--- TASK DETAILS ---
Look below for the line containing "Toggle bold formatting"; from there, print each line exactly up to and including the line containing "Click the Avoid bad requests suggestion text", and stop.

--- SUPPLIED RECORDS ---
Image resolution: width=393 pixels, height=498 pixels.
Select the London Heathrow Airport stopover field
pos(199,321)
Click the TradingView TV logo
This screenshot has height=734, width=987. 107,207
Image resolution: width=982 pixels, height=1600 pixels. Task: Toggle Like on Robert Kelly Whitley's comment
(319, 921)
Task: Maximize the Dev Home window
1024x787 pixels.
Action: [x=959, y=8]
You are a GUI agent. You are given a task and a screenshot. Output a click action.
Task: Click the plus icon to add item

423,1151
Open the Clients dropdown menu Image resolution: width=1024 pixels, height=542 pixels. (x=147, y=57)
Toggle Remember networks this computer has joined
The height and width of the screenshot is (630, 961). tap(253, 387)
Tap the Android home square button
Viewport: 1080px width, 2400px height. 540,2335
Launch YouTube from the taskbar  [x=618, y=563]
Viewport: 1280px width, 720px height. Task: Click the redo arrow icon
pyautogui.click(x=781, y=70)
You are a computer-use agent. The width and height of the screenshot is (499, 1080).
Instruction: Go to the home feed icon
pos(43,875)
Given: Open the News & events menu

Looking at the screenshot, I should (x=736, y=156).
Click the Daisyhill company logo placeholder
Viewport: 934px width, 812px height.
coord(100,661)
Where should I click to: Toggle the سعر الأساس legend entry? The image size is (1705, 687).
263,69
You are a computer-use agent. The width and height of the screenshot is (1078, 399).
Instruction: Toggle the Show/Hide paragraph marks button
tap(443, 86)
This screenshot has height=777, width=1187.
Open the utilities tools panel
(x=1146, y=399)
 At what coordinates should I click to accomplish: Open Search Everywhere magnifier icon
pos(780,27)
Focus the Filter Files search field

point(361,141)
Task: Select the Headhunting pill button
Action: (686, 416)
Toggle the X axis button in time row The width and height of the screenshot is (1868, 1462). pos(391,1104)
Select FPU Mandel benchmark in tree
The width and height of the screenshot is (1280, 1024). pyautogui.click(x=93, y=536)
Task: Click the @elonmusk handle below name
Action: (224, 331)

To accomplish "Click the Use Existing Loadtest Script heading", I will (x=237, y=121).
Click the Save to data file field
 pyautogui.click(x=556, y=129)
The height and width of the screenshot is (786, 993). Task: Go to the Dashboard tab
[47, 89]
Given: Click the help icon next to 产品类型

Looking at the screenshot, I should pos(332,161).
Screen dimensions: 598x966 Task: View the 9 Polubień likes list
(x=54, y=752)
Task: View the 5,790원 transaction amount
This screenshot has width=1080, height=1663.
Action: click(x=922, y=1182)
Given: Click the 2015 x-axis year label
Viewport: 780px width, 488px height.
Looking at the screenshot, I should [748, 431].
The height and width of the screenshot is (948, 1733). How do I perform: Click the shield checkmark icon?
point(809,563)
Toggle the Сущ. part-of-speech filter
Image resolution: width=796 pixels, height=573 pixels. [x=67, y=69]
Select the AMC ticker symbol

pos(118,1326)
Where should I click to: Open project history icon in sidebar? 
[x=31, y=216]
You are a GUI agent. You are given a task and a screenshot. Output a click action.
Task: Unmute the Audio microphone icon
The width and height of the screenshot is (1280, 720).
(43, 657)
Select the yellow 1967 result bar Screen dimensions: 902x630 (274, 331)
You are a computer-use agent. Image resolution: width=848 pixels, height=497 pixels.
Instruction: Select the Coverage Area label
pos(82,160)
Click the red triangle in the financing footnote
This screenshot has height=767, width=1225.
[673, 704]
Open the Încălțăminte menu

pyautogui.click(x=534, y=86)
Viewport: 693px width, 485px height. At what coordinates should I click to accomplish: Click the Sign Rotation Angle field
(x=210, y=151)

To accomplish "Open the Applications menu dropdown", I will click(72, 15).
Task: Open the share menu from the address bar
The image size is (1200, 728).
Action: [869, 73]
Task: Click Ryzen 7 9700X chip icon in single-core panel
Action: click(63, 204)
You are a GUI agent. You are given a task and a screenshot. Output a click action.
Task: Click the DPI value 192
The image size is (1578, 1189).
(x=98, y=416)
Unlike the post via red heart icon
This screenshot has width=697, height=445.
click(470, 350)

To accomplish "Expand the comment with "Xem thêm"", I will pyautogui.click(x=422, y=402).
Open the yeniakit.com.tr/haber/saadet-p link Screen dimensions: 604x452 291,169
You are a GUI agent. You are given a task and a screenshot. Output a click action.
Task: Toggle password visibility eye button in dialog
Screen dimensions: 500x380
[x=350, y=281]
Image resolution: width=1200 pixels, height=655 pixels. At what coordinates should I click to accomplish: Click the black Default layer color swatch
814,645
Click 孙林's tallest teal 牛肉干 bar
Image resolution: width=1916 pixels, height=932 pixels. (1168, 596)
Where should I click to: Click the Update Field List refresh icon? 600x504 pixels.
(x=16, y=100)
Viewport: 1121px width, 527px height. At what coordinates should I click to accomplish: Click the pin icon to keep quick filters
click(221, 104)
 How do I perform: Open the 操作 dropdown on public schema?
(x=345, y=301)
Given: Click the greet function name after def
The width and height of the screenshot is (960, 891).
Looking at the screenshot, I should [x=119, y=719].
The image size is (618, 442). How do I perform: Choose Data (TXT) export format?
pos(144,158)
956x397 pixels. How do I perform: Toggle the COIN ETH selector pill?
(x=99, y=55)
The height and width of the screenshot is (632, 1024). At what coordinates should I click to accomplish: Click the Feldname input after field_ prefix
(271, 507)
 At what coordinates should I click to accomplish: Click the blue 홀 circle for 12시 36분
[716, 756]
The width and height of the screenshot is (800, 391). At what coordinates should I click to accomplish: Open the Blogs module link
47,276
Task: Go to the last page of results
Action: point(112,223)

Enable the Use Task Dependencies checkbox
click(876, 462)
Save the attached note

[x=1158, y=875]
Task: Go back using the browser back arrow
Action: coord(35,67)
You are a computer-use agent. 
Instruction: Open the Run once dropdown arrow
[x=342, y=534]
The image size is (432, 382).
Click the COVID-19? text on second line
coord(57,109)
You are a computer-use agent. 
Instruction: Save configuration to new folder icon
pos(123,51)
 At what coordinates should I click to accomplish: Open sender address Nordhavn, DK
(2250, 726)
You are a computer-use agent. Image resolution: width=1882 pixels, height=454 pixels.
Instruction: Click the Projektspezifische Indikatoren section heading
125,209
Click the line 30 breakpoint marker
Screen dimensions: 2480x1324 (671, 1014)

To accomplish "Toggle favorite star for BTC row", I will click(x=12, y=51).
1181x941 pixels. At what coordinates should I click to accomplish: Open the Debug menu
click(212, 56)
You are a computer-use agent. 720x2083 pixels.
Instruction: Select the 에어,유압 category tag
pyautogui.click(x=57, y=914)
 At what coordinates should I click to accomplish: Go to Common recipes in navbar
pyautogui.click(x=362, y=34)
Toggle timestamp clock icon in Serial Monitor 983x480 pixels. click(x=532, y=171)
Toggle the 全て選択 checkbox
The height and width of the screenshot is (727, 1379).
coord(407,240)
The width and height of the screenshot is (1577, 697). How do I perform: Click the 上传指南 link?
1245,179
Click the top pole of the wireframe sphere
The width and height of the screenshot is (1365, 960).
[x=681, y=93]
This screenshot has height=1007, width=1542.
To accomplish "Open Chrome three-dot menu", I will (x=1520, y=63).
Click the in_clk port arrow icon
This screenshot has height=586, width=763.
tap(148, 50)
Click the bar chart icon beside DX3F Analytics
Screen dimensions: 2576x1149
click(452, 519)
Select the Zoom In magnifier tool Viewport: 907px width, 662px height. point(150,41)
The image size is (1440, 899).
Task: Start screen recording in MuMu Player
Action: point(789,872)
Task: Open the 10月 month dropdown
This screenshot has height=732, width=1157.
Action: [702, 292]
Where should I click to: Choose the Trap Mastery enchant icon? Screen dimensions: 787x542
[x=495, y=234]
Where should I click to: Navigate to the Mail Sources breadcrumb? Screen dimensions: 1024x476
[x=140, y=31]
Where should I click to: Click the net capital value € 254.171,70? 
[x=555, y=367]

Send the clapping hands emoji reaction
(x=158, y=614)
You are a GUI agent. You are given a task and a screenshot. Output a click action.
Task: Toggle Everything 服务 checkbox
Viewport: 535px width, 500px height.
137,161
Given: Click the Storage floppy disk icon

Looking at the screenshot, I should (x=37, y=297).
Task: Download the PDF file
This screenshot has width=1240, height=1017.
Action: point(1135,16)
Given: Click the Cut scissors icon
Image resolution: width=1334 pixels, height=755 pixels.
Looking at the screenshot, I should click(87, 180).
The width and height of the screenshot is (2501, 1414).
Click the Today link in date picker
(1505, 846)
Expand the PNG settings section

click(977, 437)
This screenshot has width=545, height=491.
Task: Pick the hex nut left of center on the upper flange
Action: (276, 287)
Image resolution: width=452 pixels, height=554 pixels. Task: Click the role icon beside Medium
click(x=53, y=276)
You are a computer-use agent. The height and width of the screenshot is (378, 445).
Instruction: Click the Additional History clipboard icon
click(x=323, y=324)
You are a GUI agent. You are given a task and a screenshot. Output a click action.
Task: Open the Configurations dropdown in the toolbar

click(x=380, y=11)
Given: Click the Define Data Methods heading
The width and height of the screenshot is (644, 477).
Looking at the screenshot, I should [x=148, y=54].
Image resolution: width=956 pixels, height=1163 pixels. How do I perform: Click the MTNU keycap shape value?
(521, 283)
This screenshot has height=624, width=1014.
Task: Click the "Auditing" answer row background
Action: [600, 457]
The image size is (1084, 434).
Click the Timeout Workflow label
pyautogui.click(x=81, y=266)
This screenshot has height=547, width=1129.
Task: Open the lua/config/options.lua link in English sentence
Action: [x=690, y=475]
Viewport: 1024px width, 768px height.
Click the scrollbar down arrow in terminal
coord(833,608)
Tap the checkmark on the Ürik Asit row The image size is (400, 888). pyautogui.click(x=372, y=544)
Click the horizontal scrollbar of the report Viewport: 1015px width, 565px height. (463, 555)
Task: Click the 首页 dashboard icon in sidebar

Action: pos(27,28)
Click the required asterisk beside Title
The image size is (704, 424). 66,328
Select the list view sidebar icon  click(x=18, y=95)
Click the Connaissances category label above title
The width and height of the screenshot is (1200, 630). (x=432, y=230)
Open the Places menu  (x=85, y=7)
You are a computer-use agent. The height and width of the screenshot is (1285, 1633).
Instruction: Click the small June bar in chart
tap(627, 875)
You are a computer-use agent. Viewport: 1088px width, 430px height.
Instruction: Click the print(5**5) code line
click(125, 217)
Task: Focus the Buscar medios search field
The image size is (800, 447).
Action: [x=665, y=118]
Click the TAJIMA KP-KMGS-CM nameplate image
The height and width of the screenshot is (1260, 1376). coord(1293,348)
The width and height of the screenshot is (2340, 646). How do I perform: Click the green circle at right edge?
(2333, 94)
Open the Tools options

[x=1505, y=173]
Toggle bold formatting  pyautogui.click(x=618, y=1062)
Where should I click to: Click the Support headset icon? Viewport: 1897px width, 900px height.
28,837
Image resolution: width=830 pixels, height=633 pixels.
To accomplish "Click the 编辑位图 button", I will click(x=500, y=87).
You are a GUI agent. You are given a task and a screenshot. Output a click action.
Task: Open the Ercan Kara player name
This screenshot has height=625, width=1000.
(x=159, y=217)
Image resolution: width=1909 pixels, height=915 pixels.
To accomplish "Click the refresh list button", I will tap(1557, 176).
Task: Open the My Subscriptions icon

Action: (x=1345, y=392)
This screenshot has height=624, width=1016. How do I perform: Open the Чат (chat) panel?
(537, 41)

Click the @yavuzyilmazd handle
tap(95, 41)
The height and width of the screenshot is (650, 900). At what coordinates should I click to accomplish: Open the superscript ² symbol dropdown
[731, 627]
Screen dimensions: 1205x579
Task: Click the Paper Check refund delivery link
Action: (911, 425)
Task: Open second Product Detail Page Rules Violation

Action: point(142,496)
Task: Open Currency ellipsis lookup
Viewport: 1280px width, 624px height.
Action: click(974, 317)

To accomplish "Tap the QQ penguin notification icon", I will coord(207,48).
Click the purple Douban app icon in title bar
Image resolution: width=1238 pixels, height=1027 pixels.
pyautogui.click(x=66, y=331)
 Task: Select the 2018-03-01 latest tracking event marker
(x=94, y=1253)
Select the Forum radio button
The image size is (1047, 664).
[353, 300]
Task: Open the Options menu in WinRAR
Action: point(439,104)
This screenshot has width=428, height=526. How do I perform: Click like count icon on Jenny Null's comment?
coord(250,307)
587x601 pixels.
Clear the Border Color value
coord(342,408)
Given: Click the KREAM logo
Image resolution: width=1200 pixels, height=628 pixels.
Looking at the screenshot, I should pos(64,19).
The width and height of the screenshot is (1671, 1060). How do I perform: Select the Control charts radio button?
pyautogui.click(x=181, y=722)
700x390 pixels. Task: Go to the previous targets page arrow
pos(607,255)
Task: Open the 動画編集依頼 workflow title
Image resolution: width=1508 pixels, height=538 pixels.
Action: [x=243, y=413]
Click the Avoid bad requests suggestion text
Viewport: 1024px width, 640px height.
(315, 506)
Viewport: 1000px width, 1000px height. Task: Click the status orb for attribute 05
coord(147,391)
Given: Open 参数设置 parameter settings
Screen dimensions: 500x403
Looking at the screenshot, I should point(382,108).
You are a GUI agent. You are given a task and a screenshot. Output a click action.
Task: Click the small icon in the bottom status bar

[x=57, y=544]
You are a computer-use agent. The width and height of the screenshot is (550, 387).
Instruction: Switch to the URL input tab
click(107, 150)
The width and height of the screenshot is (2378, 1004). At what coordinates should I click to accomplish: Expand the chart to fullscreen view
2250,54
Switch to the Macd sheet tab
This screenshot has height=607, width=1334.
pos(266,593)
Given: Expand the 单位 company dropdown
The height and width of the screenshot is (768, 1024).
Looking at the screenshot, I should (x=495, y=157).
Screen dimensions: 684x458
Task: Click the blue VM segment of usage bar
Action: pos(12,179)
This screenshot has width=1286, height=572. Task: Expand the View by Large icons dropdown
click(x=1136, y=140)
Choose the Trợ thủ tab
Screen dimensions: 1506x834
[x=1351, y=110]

--- SOLUTION FOR THIS PROBLEM ---
Toggle bold formatting  pyautogui.click(x=618, y=1062)
Where should I click to: Click the Support headset icon? Viewport: 1897px width, 900px height.
28,837
Image resolution: width=830 pixels, height=633 pixels.
To accomplish "Click the 编辑位图 button", I will click(x=500, y=87).
You are a GUI agent. You are given a task and a screenshot. Output a click action.
Task: Open the Ercan Kara player name
This screenshot has height=625, width=1000.
(x=159, y=217)
Image resolution: width=1909 pixels, height=915 pixels.
To accomplish "Click the refresh list button", I will tap(1557, 176).
Task: Open the My Subscriptions icon

Action: (x=1345, y=392)
This screenshot has height=624, width=1016. How do I perform: Open the Чат (chat) panel?
(537, 41)

Click the @yavuzyilmazd handle
tap(95, 41)
The height and width of the screenshot is (650, 900). At what coordinates should I click to accomplish: Open the superscript ² symbol dropdown
[731, 627]
Screen dimensions: 1205x579
Task: Click the Paper Check refund delivery link
Action: (911, 425)
Task: Open second Product Detail Page Rules Violation

Action: point(142,496)
Task: Open Currency ellipsis lookup
Viewport: 1280px width, 624px height.
Action: click(974, 317)

To accomplish "Tap the QQ penguin notification icon", I will coord(207,48).
Click the purple Douban app icon in title bar
Image resolution: width=1238 pixels, height=1027 pixels.
pyautogui.click(x=66, y=331)
 Task: Select the 2018-03-01 latest tracking event marker
(x=94, y=1253)
Select the Forum radio button
The image size is (1047, 664).
[353, 300]
Task: Open the Options menu in WinRAR
Action: point(439,104)
This screenshot has width=428, height=526. How do I perform: Click like count icon on Jenny Null's comment?
coord(250,307)
587x601 pixels.
Clear the Border Color value
coord(342,408)
Given: Click the KREAM logo
Image resolution: width=1200 pixels, height=628 pixels.
Looking at the screenshot, I should pos(64,19).
The width and height of the screenshot is (1671, 1060). How do I perform: Select the Control charts radio button?
pyautogui.click(x=181, y=722)
700x390 pixels. Task: Go to the previous targets page arrow
pos(607,255)
Task: Open the 動画編集依頼 workflow title
Image resolution: width=1508 pixels, height=538 pixels.
Action: [x=243, y=413]
Click the Avoid bad requests suggestion text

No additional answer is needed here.